On the pitch, form has been consistently poor. A loss to lower-ranked Ivory Coast in March. A 1-0 defeat to Austria in the final warm-up. Questions about whether Hong even knows his best eleven haven't gone away. "Does he know how he wants to play?" is apparently still an open question weeks before the tournament started — that's a damning indictment of two years' work.
Popular YouTuber and former commentator Shin Moon-seon described World Cup preparation as the worst he's seen, and called the KFA a "withered flower with rotten roots." That's the temperature back home.
Son's last dance, and what happens if it goes wrong
Son Heung-min is 32, now at Los Angeles FC after his Tottenham chapter closed. This is, in all likelihood, his final World Cup. For any other nation, that storyline alone would generate enormous emotional investment. In South Korea right now, even that hasn't moved the needle much. The goodwill is there for Son personally — it's the system around him that fans have given up on.
South Korea sit 25th in the world rankings, five places above Canada. Group A — Mexico, South Africa, Czechia — is one they should navigate without too much drama. Reaching the quarter-finals would represent a genuine overperformance given the current mood. Getting past the round of 16, something they haven't done since 2002, would already feel like vindication for Hong.

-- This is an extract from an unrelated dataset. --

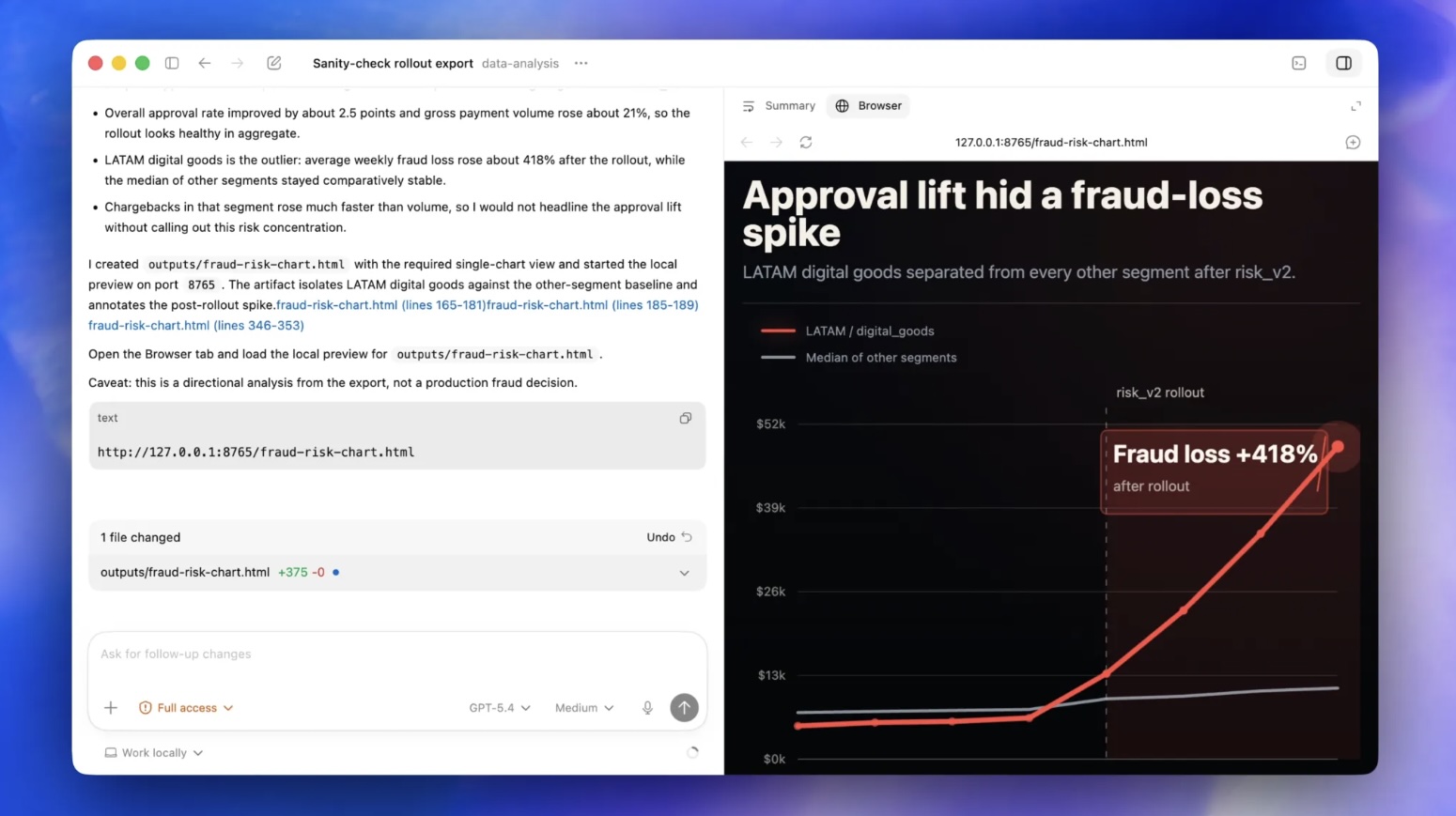The image size is (1456, 816).
Task: Open the terminal panel icon
Action: [x=1299, y=63]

The stakes for him personally are stark. In 2014, also as coach, South Korea crashed out in the group stage. On returning to Incheon Airport, the squad were pelted with sweets by fans — "eat yeot" being the Korean equivalent of a very pointed "get lost." Hong resigned shortly after. A repeat collapse in North America likely ends his second stint the same way, and this time the calls for wholesale KFA reform will be harder to ignore.
- South Korea beat Czechia 2-1 in their Group A opener, coming from a goal down
- They still face Mexico and South Africa in the group stage
- Their best World Cup finish remains fourth place in 2002, co-hosted with Japan
- They've failed to get past the round of 16 in every tournament since
- Japan, their regional rival, have been on a trajectory of steady improvement — South Korea have not
"Korea have been bouncing along from coach to coach not really establishing a proper national identity," said sportswriter John Duerden. "Contrast that with Japan's steady progress." That contrast, more than any single result, is what's eating at South Korean fans. One win over Czechia won't fix it.